▶ [Actions to take]:
(a) Transcribe everything in the Edward Herbert biography below from "English politician" down to "Herbert of Coldbrook.".
(b) Translate this sentence from the Edward Herbert biography below into Spanish: "In 1557, he commanded 500 men in the Battle of St. Quentin."

= Edward Herbert (died 1593) =

English politician

Edward Herbert (c. 1513 – 30 April 1593), of Chirbury, Shropshire, England, and Montgomery, Wales, was a politician and head of the Herbert family. He was the first son of Sir Richard Herbert and his second wife, Anne Herbert. His brothers included William and John Herbert, both sheriffs of Montgomeryshire. He married Elizabeth Herbert, née Price, and had four sons by her, including Matthew and Richard Herbert, as well as at least three illegitimate sons. Through Richard, he was the grandfather of Edward Herbert, 1st Baron Herbert of Cherbury, a soldier, diplomat, historian, poet and religious philosopher, and George Herbert, a famous metaphysical poet and priest. Through his father, he was a grandson of the Welsh knight Richard Herbert of Coldbrook.

Having inherited his father's estate in 1539, he lived "gaily and expensively" at court, before entering military service. In 1549, he served under the command of his cousin, Sir William Herbert in the suppression of the Prayer Book Rebellion, and in 1554 of Wyatt's rebellion. In 1557, he commanded 500 men in the Battle of St. Quentin.

He was a Member (MP) of the Parliament of England for Montgomeryshire in March 1553, October 1553, April 1554, November 1554, 1558, 1559, 1563, 1571 and 1589 - every parliament, that is, save that of 1555, after being absent from the preceding one when it was called, along with 100 other members, and he was consequently fined 53s. 4d. As late as 1585, he was considered to be a Roman Catholic by an adherent of Mary, Queen of Scots.

▶ [Extracted material]:
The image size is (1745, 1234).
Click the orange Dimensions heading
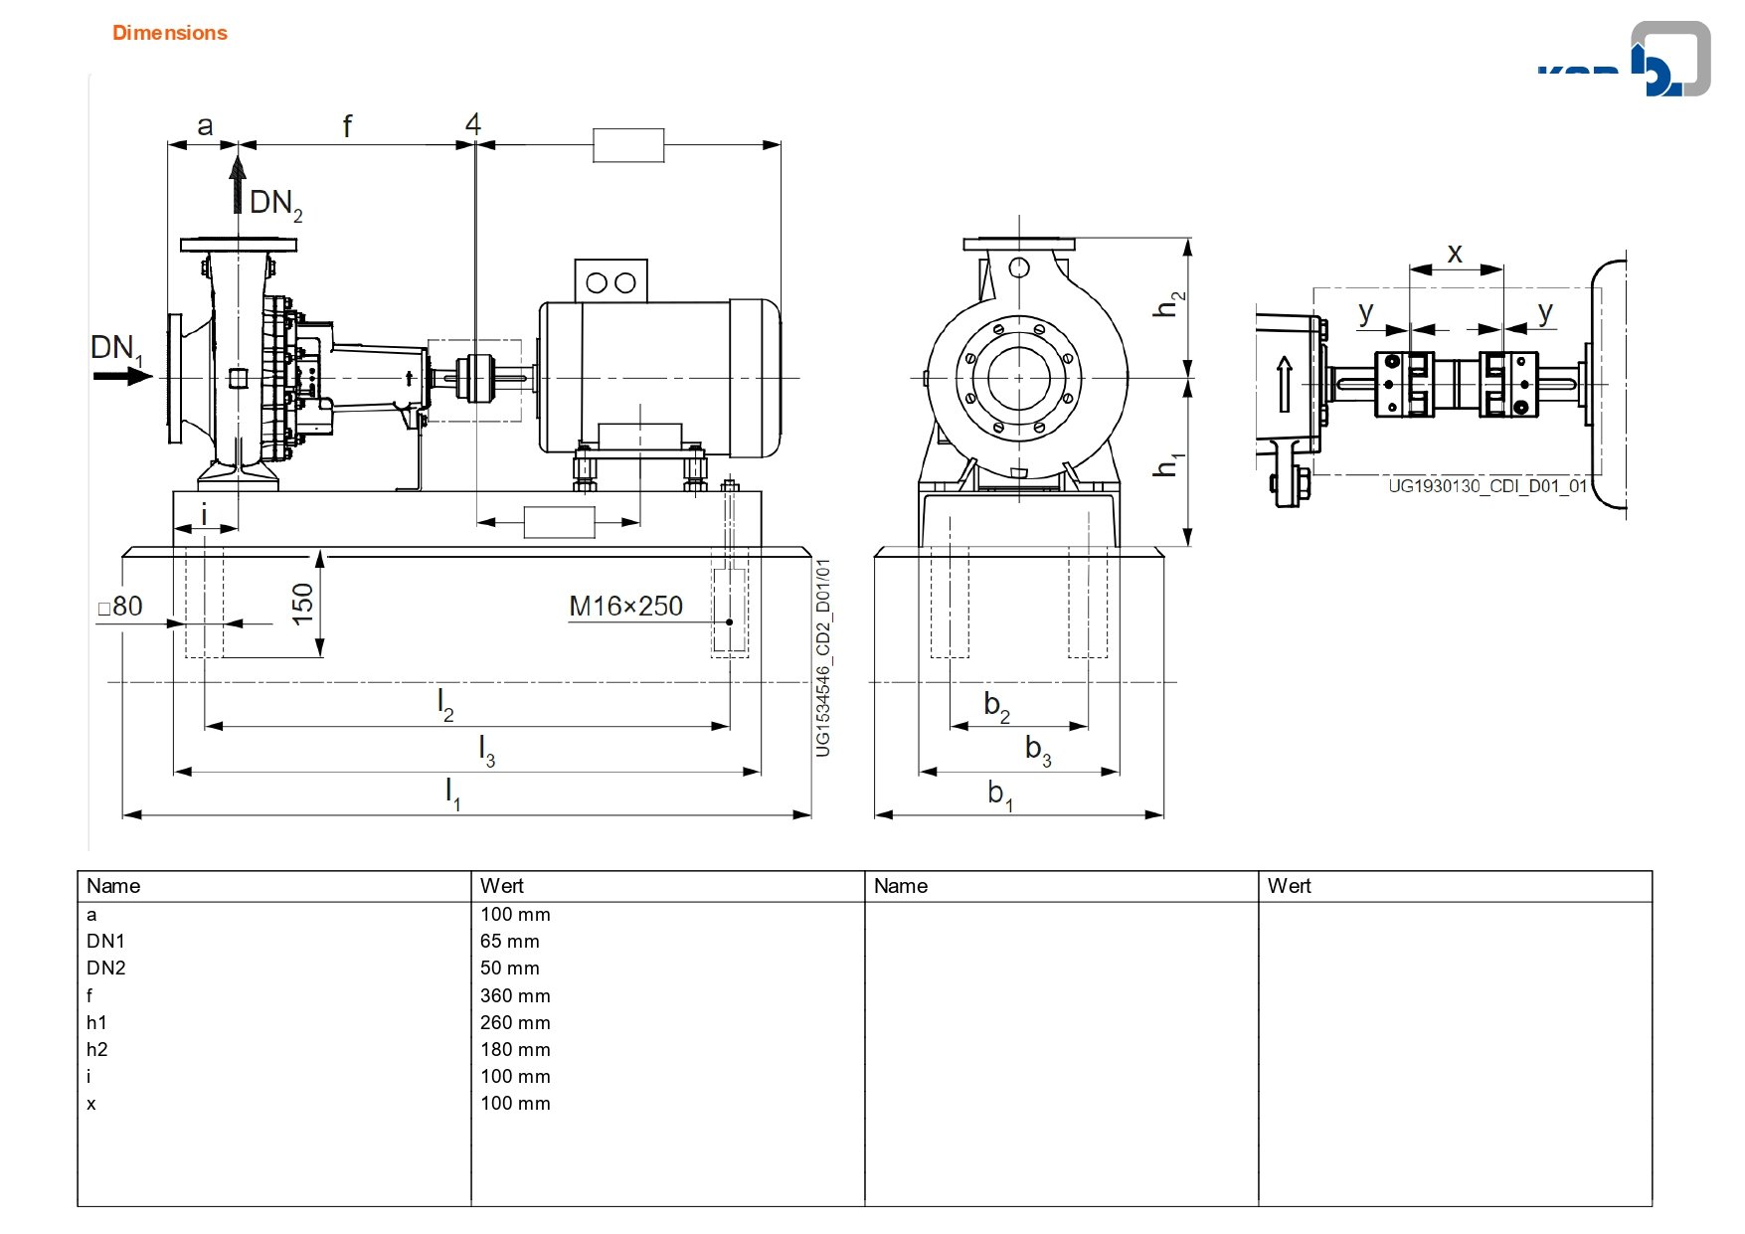coord(170,33)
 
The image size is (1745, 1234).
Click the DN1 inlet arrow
coord(123,376)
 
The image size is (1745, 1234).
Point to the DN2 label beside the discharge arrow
coord(276,204)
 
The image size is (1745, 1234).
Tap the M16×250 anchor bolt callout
coord(625,606)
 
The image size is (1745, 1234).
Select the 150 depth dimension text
coord(302,604)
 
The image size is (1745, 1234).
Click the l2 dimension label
coord(445,705)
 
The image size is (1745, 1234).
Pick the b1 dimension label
coord(1000,794)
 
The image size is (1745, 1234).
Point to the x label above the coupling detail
coord(1455,254)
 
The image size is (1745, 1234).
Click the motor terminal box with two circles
coord(611,281)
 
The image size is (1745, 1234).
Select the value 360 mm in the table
coord(515,995)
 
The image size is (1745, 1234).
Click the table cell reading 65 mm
coord(510,941)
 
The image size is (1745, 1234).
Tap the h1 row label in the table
coord(96,1022)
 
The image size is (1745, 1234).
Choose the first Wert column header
coord(502,886)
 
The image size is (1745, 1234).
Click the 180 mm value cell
coord(515,1049)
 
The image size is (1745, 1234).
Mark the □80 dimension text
coord(120,606)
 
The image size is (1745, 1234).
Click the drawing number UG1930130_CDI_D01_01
coord(1487,486)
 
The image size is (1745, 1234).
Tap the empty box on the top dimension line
coord(628,145)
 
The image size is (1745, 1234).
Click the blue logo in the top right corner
coord(1625,61)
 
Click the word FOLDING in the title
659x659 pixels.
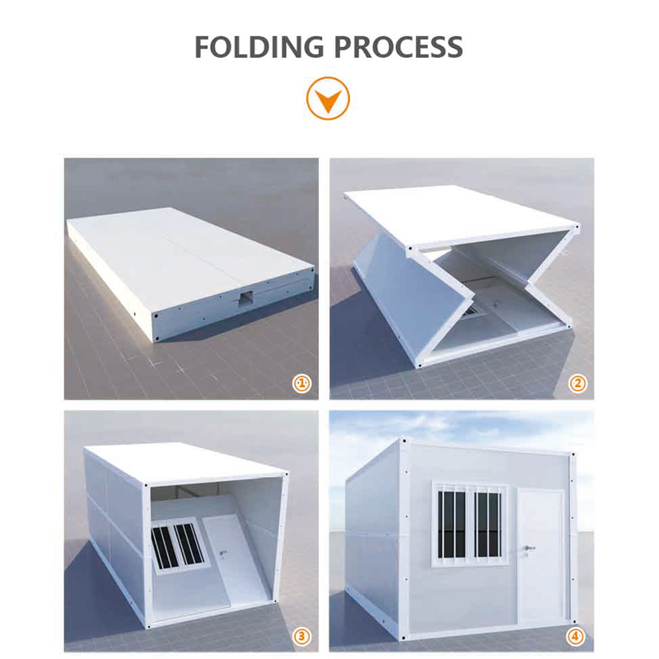[x=259, y=47]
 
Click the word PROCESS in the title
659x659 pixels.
[x=399, y=47]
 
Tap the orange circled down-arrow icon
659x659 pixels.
[x=328, y=98]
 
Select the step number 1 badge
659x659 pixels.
[x=301, y=383]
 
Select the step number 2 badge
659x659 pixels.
[x=577, y=383]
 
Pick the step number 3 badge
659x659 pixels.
[x=301, y=636]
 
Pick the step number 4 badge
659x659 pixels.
[x=575, y=636]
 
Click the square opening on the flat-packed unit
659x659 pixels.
[x=245, y=299]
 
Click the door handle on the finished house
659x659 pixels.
[x=528, y=549]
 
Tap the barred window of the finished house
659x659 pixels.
[x=470, y=525]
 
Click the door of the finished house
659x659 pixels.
[x=541, y=554]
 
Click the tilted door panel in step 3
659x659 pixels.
[x=236, y=559]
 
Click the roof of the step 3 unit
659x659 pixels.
[x=185, y=461]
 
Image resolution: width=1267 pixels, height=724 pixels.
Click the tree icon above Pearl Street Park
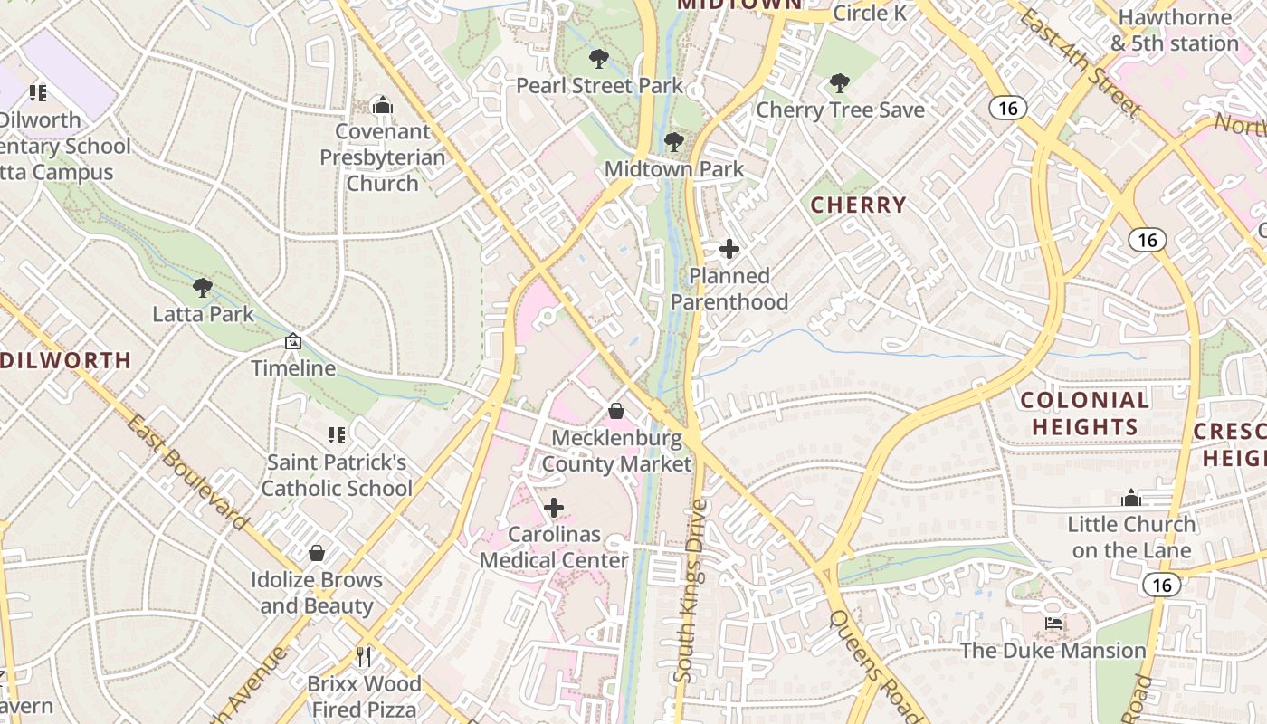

▶ [Responses by item number]:
(a)
English politician

Edward Herbert (c. 1513 – 30 April 1593), of Chirbury, Shropshire, England, and Montgomery, Wales, was a politician and head of the Herbert family. He was the first son of Sir Richard Herbert and his second wife, Anne Herbert. His brothers included William and John Herbert, both sheriffs of Montgomeryshire. He married Elizabeth Herbert, née Price, and had four sons by her, including Matthew and Richard Herbert, as well as at least three illegitimate sons. Through Richard, he was the grandfather of Edward Herbert, 1st Baron Herbert of Cherbury, a soldier, diplomat, historian, poet and religious philosopher, and George Herbert, a famous metaphysical poet and priest. Through his father, he was a grandson of the Welsh knight Richard Herbert of Coldbrook.

(b) En 1557, comandó a 500 hombres en la batalla de San Quintín.